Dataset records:
——

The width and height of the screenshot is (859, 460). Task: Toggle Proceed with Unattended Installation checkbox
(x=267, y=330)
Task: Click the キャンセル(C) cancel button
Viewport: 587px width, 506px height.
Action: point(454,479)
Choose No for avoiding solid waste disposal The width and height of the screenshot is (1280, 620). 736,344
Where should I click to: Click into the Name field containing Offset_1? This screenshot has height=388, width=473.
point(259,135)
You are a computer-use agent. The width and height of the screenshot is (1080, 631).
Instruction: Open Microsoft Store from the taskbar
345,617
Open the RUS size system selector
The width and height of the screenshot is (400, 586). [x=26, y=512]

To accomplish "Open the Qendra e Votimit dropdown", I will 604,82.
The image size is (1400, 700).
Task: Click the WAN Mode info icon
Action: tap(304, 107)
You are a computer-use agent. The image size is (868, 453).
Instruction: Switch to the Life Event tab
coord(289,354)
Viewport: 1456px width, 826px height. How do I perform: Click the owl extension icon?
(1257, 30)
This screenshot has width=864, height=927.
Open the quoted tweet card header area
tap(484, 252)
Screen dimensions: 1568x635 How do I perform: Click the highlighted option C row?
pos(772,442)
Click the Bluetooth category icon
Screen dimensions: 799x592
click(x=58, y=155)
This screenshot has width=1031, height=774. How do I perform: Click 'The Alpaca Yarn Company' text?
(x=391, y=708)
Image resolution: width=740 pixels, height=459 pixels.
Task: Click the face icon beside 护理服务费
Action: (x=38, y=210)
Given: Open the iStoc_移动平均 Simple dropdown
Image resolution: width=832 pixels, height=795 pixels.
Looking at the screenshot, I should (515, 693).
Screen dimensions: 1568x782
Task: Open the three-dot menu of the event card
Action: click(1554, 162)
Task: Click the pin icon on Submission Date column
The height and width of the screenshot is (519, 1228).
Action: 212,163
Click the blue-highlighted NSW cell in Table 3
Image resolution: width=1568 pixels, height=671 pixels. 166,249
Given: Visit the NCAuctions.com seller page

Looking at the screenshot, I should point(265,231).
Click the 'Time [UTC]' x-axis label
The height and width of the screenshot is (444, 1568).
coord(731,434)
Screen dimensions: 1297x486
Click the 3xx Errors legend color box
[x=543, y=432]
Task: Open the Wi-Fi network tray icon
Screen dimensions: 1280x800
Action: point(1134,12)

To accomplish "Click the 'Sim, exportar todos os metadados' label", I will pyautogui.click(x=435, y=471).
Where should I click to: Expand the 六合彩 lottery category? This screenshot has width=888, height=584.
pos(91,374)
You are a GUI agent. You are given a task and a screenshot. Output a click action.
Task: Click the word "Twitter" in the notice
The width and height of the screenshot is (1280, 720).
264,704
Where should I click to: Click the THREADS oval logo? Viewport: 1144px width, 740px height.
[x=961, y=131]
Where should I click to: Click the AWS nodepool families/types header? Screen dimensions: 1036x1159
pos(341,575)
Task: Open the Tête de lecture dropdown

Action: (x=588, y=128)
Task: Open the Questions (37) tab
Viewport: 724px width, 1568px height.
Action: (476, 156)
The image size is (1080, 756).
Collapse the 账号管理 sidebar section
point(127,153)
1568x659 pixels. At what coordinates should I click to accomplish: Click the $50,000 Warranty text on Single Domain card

——

TASK BRIEF: From the line with "Where should I click to: Click the AWS" through the final line of the records, return each line exactly. Leave out the rest.

RESULT:
Where should I click to: Click the AWS nodepool families/types header? Screen dimensions: 1036x1159
pos(341,575)
Task: Open the Tête de lecture dropdown

Action: (x=588, y=128)
Task: Open the Questions (37) tab
Viewport: 724px width, 1568px height.
Action: (476, 156)
The image size is (1080, 756).
Collapse the 账号管理 sidebar section
point(127,153)
1568x659 pixels. At what coordinates should I click to accomplish: Click the $50,000 Warranty text on Single Domain card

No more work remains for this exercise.